---------- Entries provided ----------

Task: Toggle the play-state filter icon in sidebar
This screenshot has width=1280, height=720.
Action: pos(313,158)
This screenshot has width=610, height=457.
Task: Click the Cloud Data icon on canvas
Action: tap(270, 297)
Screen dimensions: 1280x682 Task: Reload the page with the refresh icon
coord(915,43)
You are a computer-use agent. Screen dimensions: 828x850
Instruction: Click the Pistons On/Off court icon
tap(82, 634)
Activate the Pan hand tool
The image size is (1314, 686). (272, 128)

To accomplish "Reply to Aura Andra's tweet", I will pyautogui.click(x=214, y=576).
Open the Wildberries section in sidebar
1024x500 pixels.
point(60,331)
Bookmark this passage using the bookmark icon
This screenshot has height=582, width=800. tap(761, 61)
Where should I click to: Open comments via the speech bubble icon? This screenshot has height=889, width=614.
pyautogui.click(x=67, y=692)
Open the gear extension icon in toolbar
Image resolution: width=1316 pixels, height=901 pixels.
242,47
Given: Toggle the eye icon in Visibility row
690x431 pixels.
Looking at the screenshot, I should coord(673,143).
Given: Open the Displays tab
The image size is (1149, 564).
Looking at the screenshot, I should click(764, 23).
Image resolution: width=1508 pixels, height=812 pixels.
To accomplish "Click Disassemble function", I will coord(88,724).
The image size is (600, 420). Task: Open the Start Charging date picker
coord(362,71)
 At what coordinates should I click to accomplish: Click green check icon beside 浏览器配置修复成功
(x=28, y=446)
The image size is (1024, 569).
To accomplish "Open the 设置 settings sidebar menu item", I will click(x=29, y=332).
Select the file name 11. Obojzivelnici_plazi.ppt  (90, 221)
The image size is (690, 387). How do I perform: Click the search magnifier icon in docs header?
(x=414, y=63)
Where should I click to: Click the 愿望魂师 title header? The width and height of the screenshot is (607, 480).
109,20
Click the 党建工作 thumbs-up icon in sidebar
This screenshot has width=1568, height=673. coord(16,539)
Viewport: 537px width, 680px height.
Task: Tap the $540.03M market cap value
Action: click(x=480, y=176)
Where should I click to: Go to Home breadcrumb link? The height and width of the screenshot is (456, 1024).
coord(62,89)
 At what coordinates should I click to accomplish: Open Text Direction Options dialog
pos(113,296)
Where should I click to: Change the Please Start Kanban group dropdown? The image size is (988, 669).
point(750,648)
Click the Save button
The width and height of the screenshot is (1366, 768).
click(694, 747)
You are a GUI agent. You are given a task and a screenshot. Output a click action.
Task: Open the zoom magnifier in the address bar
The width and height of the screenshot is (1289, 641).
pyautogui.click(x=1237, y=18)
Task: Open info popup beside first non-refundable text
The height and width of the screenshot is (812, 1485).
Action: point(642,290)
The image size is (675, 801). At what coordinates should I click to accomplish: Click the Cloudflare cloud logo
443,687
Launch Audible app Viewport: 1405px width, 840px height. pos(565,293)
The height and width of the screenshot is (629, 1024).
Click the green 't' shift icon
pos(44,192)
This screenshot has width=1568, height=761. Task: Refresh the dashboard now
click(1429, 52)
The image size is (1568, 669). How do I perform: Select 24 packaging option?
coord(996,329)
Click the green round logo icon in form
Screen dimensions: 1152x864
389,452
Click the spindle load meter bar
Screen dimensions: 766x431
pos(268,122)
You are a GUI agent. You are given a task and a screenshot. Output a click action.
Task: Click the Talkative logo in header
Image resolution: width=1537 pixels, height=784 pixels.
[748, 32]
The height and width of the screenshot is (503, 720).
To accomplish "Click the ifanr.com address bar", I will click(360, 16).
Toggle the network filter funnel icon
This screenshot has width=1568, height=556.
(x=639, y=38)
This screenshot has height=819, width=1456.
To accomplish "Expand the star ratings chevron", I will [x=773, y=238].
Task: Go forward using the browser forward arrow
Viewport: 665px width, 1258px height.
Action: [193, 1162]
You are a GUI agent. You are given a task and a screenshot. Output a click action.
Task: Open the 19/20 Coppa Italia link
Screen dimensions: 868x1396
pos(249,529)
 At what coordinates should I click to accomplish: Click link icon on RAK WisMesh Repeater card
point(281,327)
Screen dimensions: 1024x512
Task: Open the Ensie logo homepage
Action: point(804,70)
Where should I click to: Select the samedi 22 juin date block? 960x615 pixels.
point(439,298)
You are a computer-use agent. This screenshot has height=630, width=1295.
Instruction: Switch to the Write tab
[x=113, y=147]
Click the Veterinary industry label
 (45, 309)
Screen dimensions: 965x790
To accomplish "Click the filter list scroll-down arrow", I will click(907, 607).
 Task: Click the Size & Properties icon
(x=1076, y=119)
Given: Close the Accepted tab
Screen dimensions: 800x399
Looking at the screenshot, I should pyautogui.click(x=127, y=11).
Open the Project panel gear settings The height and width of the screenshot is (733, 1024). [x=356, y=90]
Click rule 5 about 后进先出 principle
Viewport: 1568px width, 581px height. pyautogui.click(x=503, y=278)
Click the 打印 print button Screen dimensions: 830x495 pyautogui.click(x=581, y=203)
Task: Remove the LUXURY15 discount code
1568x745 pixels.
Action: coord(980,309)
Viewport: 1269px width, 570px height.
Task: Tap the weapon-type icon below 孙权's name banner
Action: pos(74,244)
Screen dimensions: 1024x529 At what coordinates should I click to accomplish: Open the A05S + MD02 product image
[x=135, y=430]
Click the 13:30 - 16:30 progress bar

----------

Exercise requirements ▸
In the listing above, find the line containing "The width and height of the screenshot is (1289, 641)." and the line containing "The height and width of the screenshot is (503, 720).". Output them and every line between, exactly, and nothing else.

Solution to this task ▸
The width and height of the screenshot is (1289, 641).
pyautogui.click(x=1237, y=18)
Task: Open info popup beside first non-refundable text
The height and width of the screenshot is (812, 1485).
Action: point(642,290)
The image size is (675, 801). At what coordinates should I click to accomplish: Click the Cloudflare cloud logo
443,687
Launch Audible app Viewport: 1405px width, 840px height. pos(565,293)
The height and width of the screenshot is (629, 1024).
Click the green 't' shift icon
pos(44,192)
This screenshot has width=1568, height=761. Task: Refresh the dashboard now
click(1429, 52)
The image size is (1568, 669). How do I perform: Select 24 packaging option?
coord(996,329)
Click the green round logo icon in form
Screen dimensions: 1152x864
389,452
Click the spindle load meter bar
Screen dimensions: 766x431
pos(268,122)
You are a GUI agent. You are given a task and a screenshot. Output a click action.
Task: Click the Talkative logo in header
Image resolution: width=1537 pixels, height=784 pixels.
[748, 32]
The height and width of the screenshot is (503, 720).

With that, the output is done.